Author Espen Fadnes (right), flying with Amber Forte
Photo: Kevin Oliveri

Are Angled Wind Tunnels the future?

In 2005 the first high speed vertical wind tunnel with recirculated air was introduced to the world of skydiving. It took a few years before it truly took off, but looking back, we’ve seen freefall skills rocket throughout all disciplines. In fall 2018 the first angled tunnel was introduced. Five years later we see signs of a new game-changer. Indoor Wingsuit in Stockholm is now almost fully booked months ahead. 

Here is all you need to know about the new tool on the block…

Indoor Wingsuit

When you enter the facility at Bromma, Stockholm, you clearly see this is an old construction. The tunnel was originally made for military aviation R&D in the 1940s. A closer look at this unique angled tunnel shows several differences from what we are used to at modern vertical tunnels. The chamber is square, not circular, does not diffuse air at the top and has protective padding inside.

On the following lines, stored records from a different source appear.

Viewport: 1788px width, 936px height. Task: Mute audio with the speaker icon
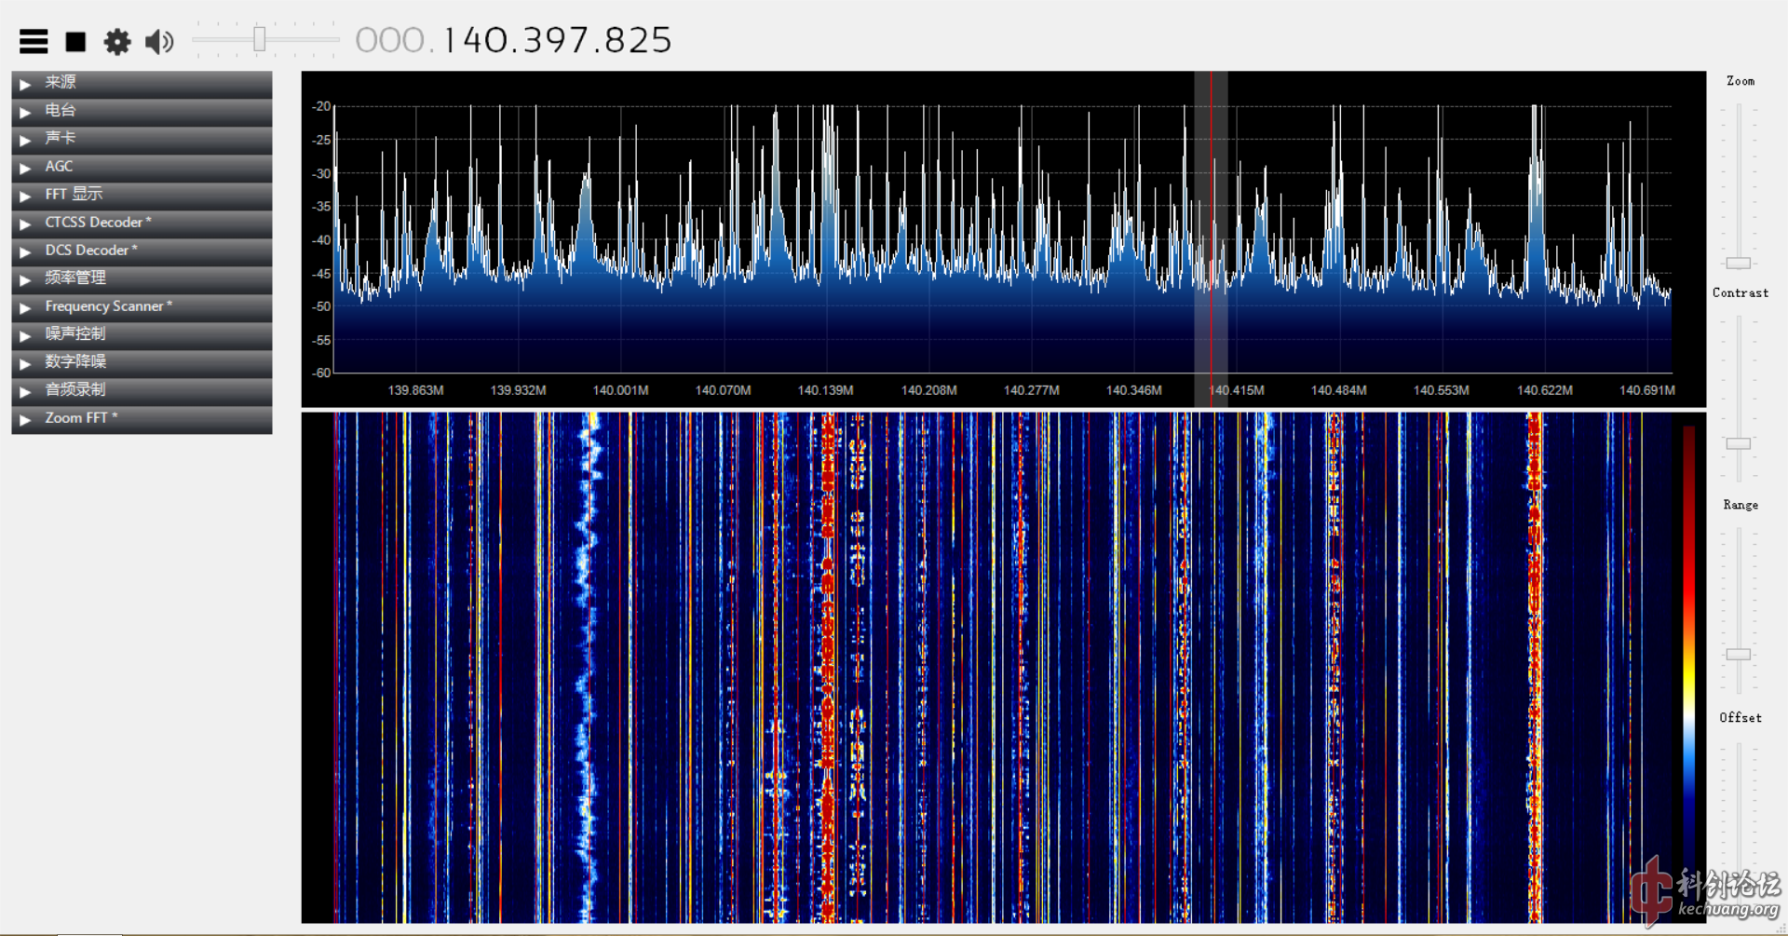point(159,41)
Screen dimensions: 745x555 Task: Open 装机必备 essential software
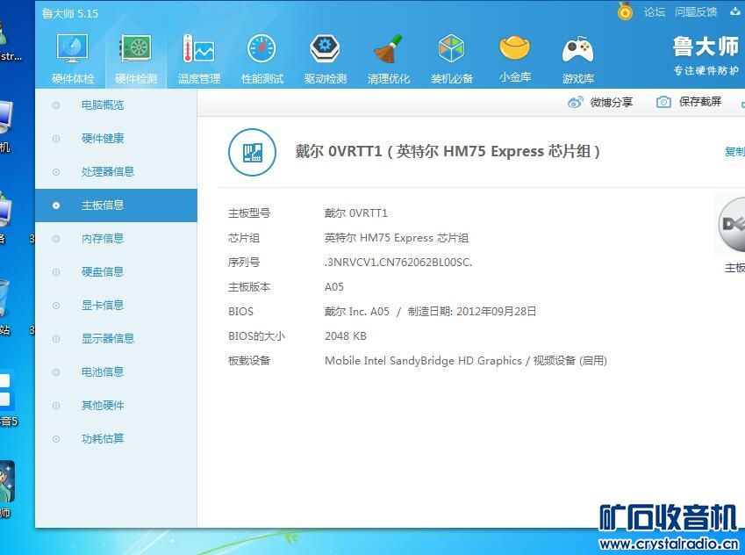tap(452, 58)
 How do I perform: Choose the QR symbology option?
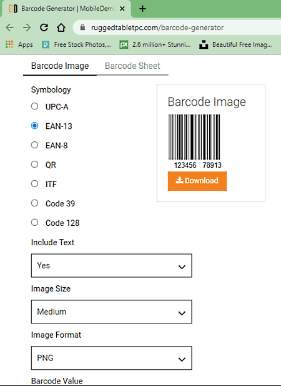click(34, 164)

Are these design differences an unnecessary step back to the 90s (See the Hollywood blockbusters Vertical Limit and Cutaway for inspiration). Or are they part of a tunnel design so unique, that it cannot be compared to a modern vertical tunnel? We will dive into that question later. But, for now let’s look at the potential for you, as a customer.

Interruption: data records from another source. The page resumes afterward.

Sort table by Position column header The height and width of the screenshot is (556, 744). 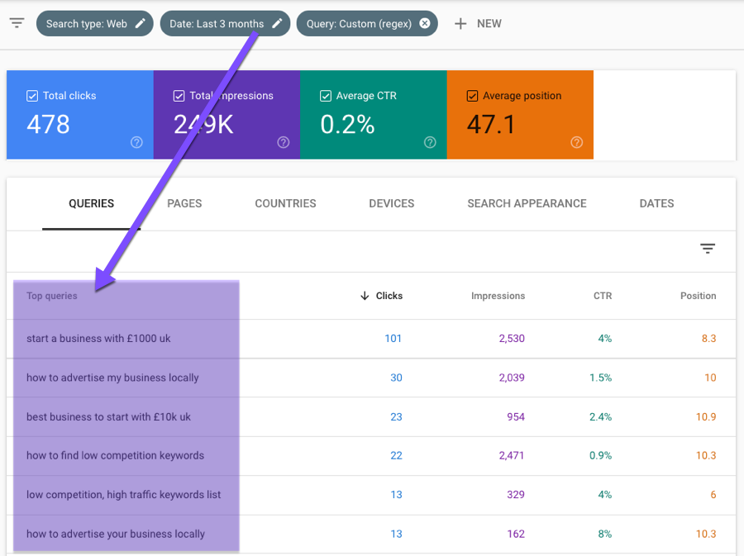tap(698, 296)
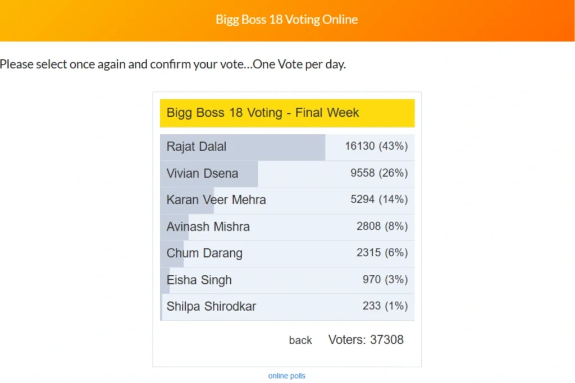Click Eisha Singh's 970 (3%) vote count
The height and width of the screenshot is (383, 575).
tap(385, 279)
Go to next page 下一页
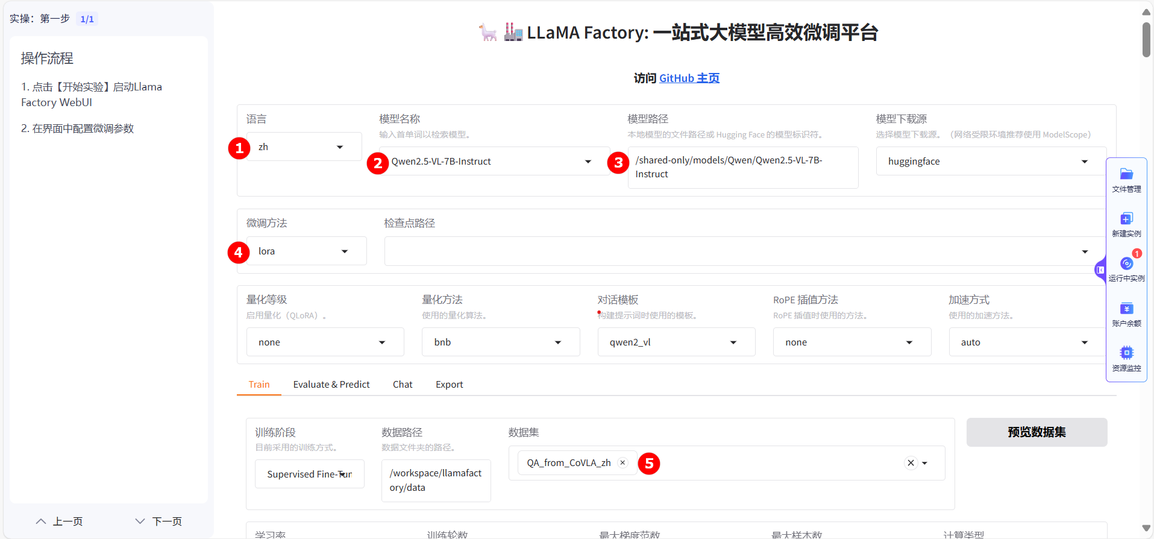Screen dimensions: 1154x539 tap(158, 522)
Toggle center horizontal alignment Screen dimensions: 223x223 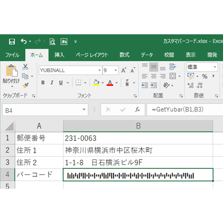point(154,76)
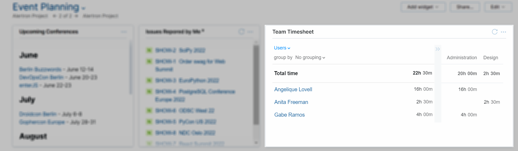518x151 pixels.
Task: Click the Share dashboard button
Action: click(465, 7)
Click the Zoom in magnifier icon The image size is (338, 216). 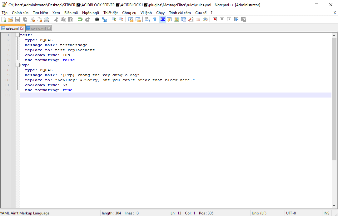pos(114,19)
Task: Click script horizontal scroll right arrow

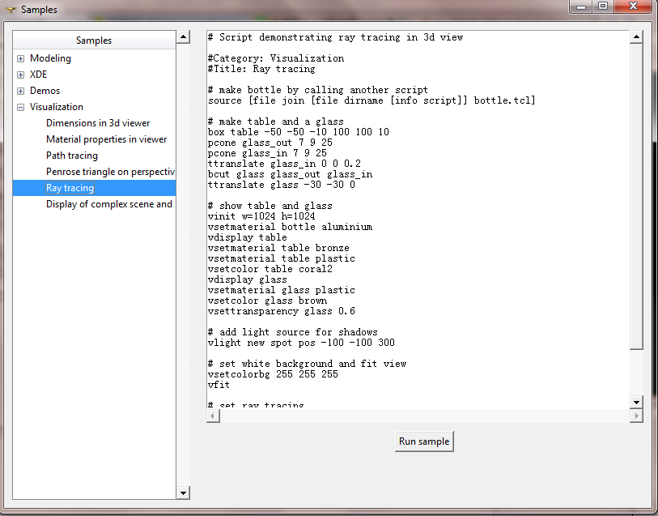Action: pos(636,416)
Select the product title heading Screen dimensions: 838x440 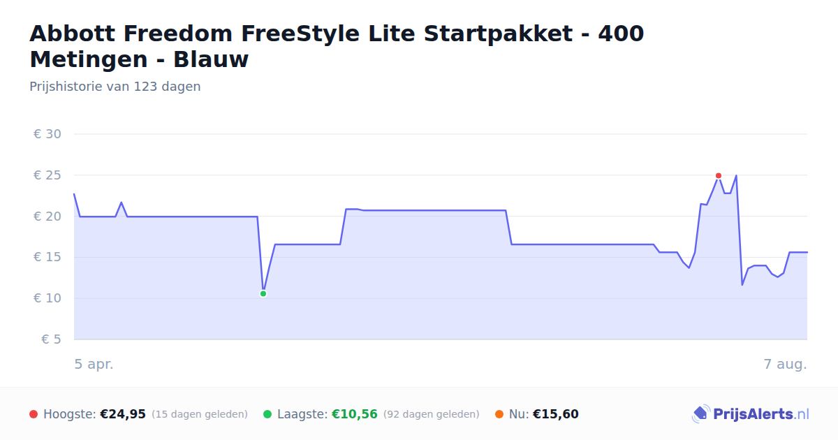[337, 46]
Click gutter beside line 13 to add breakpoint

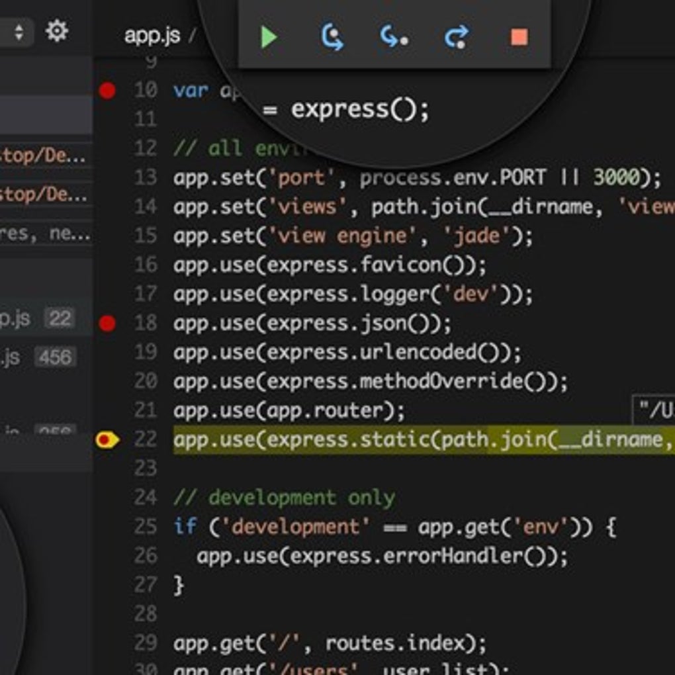pos(107,178)
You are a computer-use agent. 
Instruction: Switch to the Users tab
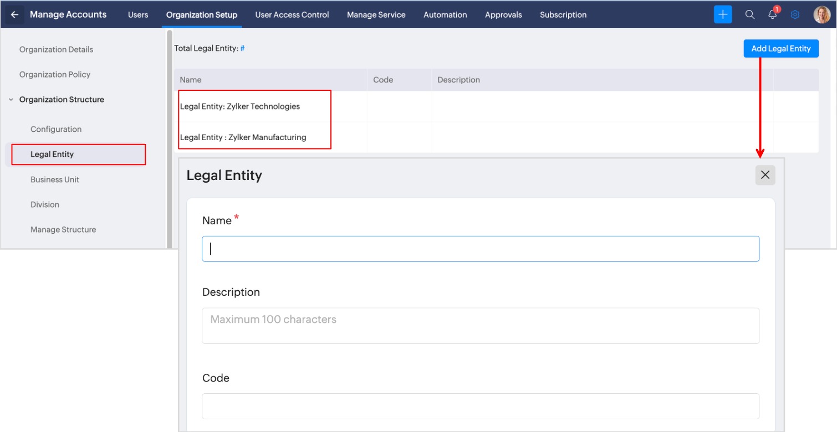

Flying in the harness to begin with, to ensure you have control before flying free


The first 10-60 minutes are flown while you are strapped into a harness system (see photo). The reason is simple; when a customer is dressed in a wingsuit, the potential forces against the wind are greater than the ability for an instructor to keep the customer under control. 

Before you can leave the harness system behind, you need to show ability to take off and land, as well as a basic belly flying control; up, down, forward, backward and sideways. From the moment you are finished with the harness system, the tunnel has unlimited and unknown potential. I say unknown, because history shows that five years is far from enough to see where a discipline and/or a training tool can take us. 

The tunnel has unlimited and unknown potential

There are two main components of progression in an angled wind tunnel; belly and back flying. All those other fancy tricks and moves in a wingsuit are determined by your lowest level of belly and back flying. At the wingsuit tunnel, you have a chance to truly improve these two components. You will have the chance to analyse every second of your flying from three different camera angles. An instructor will study your configuration down to the smallest detail and with enthusiasm help you to build improved muscle memory. 

What we coaches observe, is that you want to control and fly your whole body, from top to toe, with grace and control, at all angles/directions, back and belly. If a customer joins the journey to refine their configuration, they will over time experience transitions, rolls, and carves, as calm, controlled and gentle movements achieved through deliberate asymmetry. We have seen customers arrive the tunnel with low experience and less than a year later perform dynamic wingsuit skydiving on a world-class level. 

Staff instructors vs external coaches

When you decide to try out Indoor Wingsuit, you face two options: fly with freelance coaches or in-house instructors. There are pros and cons to both. Worth knowing when you read this, the author is 100% biased as a full time freelance coach.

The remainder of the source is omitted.